▶ **Exercise details**
Render the entries from the start through the line containing "tap(117, 24)" as a two-column CSV with the headers instruction and action. Give one row per entry, and put each field in double quotes with its line breaks replaced by spaces.

+++

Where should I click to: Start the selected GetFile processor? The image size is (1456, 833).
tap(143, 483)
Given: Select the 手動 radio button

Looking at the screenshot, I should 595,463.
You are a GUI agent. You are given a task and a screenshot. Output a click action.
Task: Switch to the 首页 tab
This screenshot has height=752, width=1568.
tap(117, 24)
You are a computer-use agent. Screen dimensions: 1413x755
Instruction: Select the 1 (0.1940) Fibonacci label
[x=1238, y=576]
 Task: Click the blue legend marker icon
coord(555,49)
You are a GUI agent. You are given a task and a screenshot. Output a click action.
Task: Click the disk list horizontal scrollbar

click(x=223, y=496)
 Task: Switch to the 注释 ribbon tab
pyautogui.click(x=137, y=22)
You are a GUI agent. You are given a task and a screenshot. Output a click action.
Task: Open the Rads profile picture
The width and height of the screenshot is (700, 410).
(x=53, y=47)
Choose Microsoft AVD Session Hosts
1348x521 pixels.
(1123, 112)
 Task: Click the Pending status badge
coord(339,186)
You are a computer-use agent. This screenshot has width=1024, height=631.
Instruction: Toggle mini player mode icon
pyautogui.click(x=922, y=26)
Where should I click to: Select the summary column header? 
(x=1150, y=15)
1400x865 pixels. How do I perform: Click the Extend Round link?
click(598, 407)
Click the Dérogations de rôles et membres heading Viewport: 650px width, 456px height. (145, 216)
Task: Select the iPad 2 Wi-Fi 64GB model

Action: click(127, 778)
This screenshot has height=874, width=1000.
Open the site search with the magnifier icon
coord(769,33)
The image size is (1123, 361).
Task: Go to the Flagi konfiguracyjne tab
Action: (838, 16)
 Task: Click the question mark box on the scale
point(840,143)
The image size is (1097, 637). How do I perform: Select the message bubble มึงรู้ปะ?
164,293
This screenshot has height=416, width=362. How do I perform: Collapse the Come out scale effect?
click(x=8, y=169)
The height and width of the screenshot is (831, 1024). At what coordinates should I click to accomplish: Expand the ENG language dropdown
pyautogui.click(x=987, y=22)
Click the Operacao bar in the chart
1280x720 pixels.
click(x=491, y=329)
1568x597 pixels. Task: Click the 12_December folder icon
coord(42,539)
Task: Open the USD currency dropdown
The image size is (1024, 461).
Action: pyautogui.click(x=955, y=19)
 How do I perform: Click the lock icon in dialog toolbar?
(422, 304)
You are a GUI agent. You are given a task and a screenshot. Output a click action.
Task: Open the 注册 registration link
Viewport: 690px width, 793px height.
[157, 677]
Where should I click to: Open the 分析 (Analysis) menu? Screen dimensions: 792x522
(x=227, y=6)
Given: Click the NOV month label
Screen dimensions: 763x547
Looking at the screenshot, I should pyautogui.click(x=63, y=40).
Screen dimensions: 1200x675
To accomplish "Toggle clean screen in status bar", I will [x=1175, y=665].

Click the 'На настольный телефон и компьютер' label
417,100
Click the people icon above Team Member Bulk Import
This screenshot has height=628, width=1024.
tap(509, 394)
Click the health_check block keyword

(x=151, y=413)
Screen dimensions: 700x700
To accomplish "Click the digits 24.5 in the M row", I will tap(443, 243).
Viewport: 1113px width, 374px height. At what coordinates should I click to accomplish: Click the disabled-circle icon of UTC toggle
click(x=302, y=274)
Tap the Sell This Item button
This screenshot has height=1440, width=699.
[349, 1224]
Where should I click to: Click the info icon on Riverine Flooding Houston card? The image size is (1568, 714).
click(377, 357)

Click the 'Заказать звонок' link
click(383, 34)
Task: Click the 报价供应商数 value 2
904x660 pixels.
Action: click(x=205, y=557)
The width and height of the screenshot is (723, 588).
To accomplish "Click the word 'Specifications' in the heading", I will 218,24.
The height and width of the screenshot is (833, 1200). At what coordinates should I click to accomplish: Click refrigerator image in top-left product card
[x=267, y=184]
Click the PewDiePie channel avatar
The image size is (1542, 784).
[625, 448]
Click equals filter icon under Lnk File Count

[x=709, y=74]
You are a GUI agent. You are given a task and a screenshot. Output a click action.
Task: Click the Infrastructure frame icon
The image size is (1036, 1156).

+++

▶ **Task answer**
instruction,action
"Where should I click to: Start the selected GetFile processor? The image size is (1456, 833).","tap(143, 483)"
"Given: Select the 手動 radio button","Looking at the screenshot, I should 595,463."
"You are a GUI agent. You are given a task and a screenshot. Output a click action. Task: Switch to the 首页 tab This screenshot has height=752, width=1568.","tap(117, 24)"